Starting the serious tidyup in my studio in anticipation of the arrival of a couple of Studio Creative Consultants (aka relatives), I reacquainted myself with various things:
1. Box of 48 Sennelier Oil Pastels hiding underneath a couple of mostly used A3 sketchbooks.

2. Plastic pill organizer with watercolour squeezed into each day. I knew it was Sennelier’s limited edition natural colours, but just as well I’ve this photo to remind me which colours they were.
3. Two unused tubes of Green Gold, one Golden, one Winsor & Newton. The Golden version is a Series 7, so not an insignificant find (read: it’s an exquisite but expensive colour).
4. Postcard sent by a friend from Tuscany in 2011 featuring a painting by Pierro-della Francesca, Madonna del Parto, that she said had its own museum in a hilltop village.
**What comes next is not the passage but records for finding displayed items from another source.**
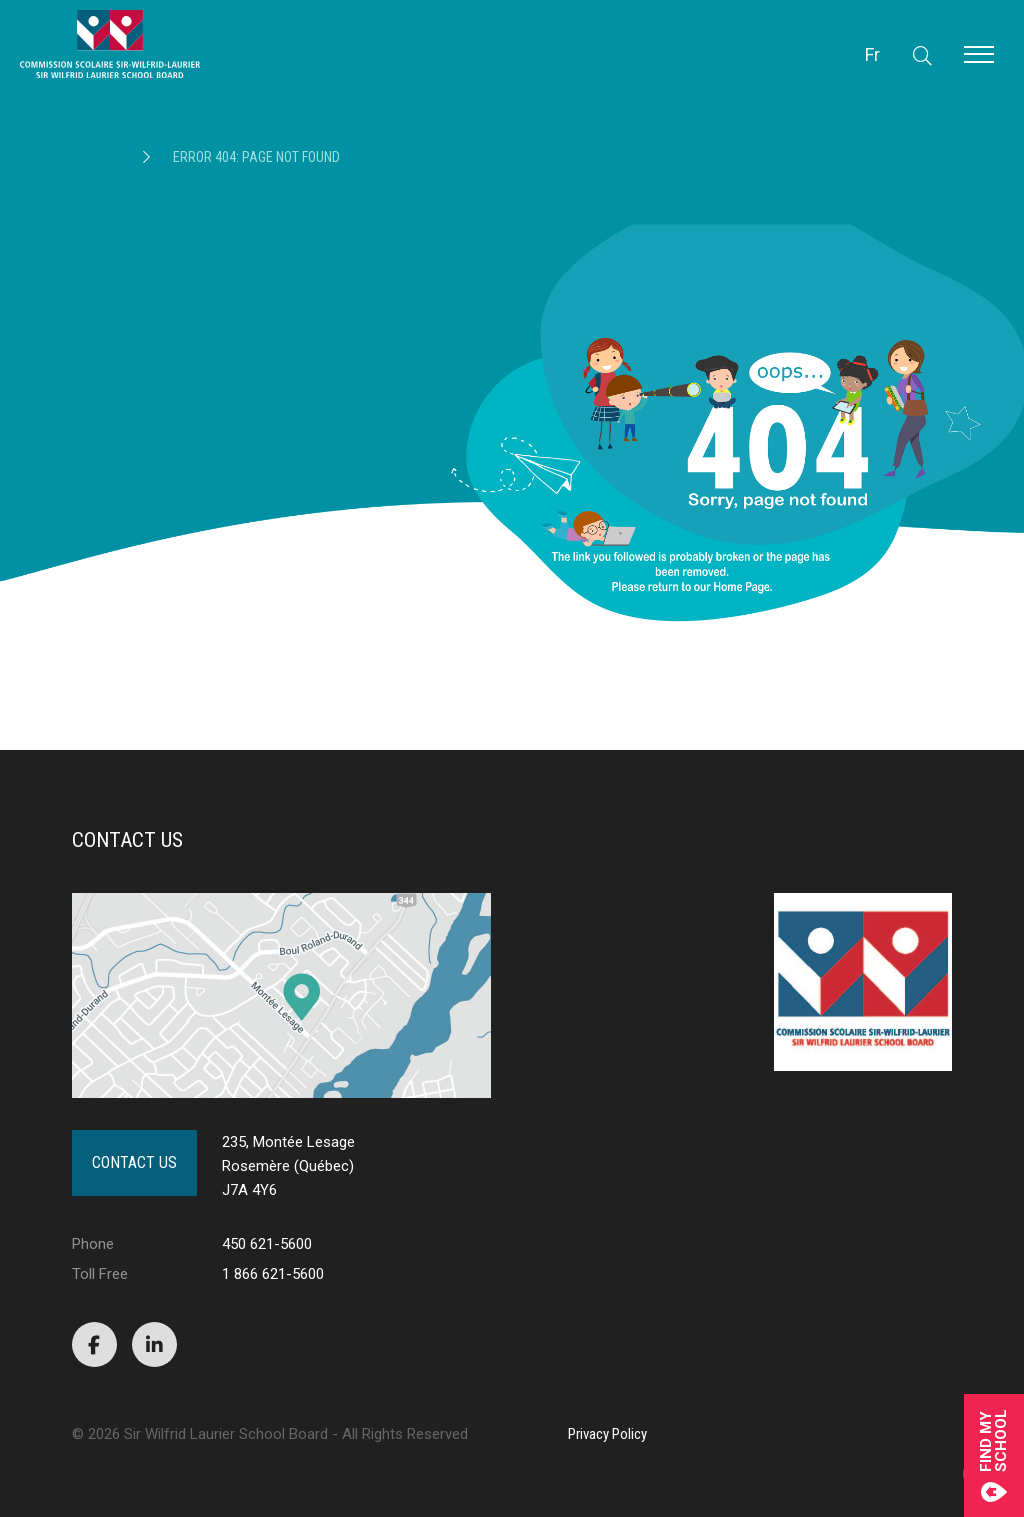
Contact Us (134, 1162)
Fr (872, 54)
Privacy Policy (607, 1434)
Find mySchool (994, 1455)
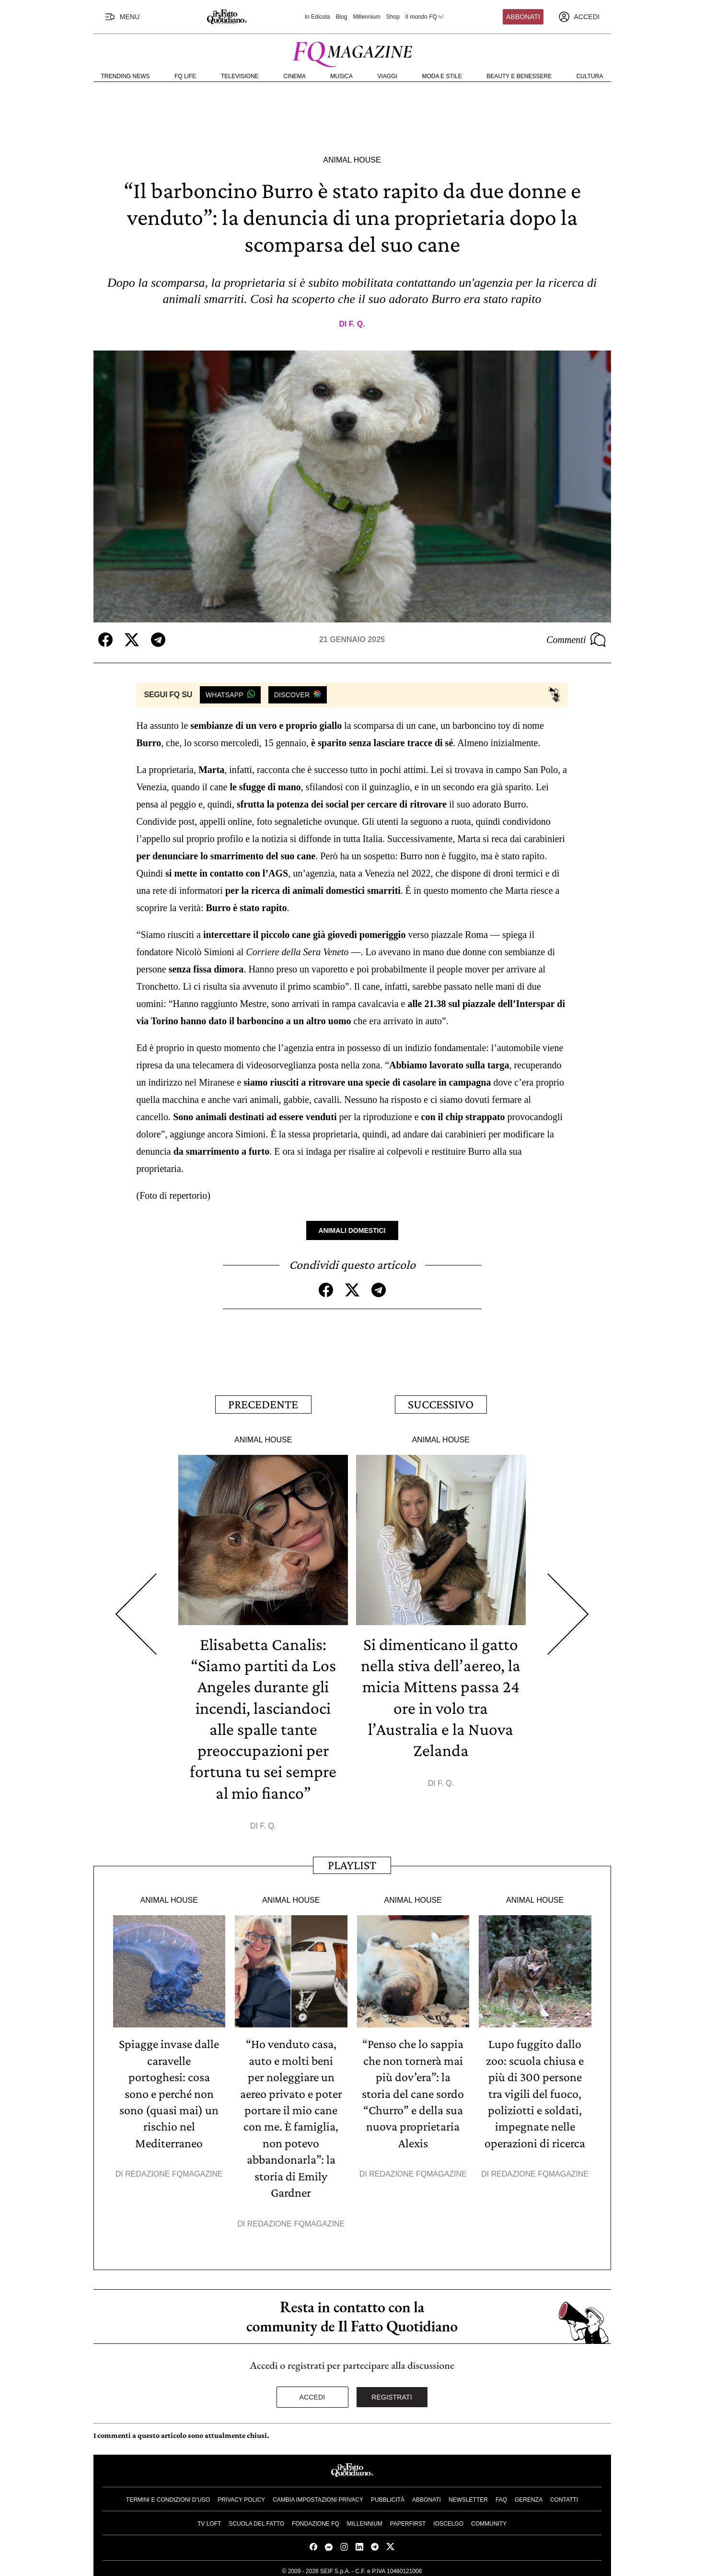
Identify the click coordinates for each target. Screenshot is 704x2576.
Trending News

5. Postcard from National Portrait Gallery in London of one of my favourite paintings in their collection, Justin Mortimer’s 1992 portrait of Harold Pinter, which is two-thirds red negative space. (Both postcards had got shifted from the front of a shelf to between books.)
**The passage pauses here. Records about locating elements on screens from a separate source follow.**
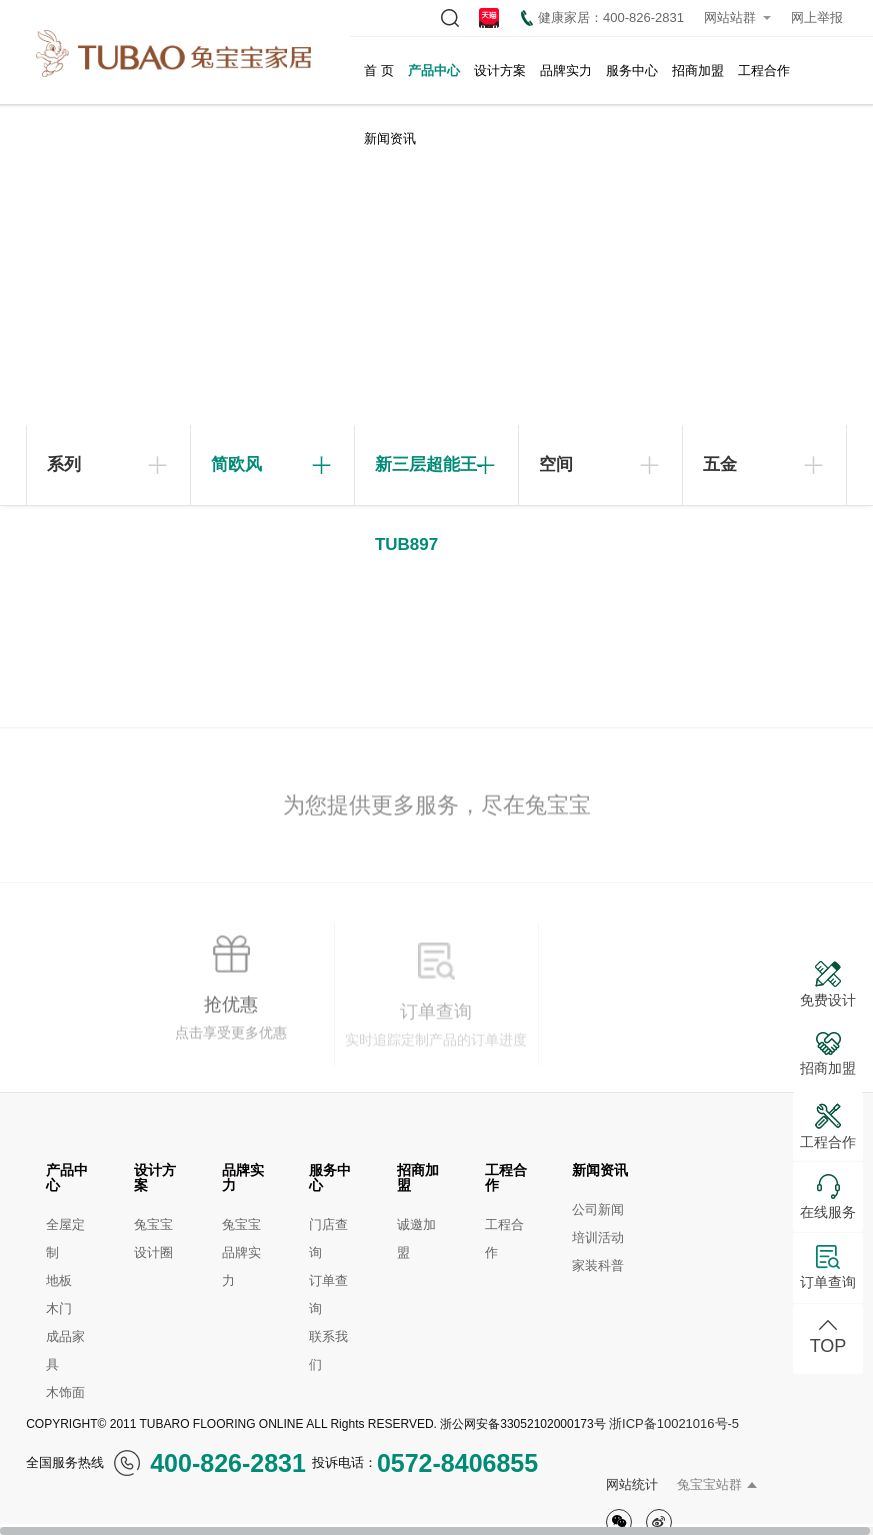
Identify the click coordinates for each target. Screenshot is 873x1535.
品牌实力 (566, 70)
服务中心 (632, 70)
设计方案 (500, 70)
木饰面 (65, 1392)
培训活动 (598, 1237)
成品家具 (65, 1350)
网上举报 (817, 17)
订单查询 (328, 1294)
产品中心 (434, 70)
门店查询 (328, 1238)
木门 (59, 1308)
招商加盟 (698, 70)
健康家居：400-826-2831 (602, 18)
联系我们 (328, 1350)
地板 (59, 1280)
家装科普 (598, 1265)
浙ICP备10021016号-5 (674, 1423)
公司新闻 (598, 1209)
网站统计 (632, 1484)
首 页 (379, 70)
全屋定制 (65, 1238)
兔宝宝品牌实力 (241, 1252)
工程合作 (764, 70)
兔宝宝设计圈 (153, 1238)
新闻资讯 (390, 138)
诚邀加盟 (416, 1238)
6. Exhibition catalogue Monet et l’abstraction/Monet and abstraction, which delayed the tidyup for some time as I flipped through the pages. Monet’s late paintings, where he uses nature as a starting point but it’s mostly about pattern and colour, as some of my favourites. “The object no longer defined the pictures subject, which was now subject to the painterly gesture … The image is no longer a hermetic snapshot of reality, but a place where sensations are assembled in a duration that is also a state of harmony, an even expanse in which memory is fed by the simple pleasure of seeing.” (page 95/6)
7. A note in my handwriting that says: “I have the beret of awesome artiness.” I’m still pondering this; I imagine it came from a conversation with the In-House Art Critic about different hats one wears in life.
8. Handful of reference photos of big waves I took at Storm’s River, South Africa in 2007 (“real” photos, on photo paper). It’s where most of the photos were taken for my article Sea Painting: Understanding What You’re Trying to Paint.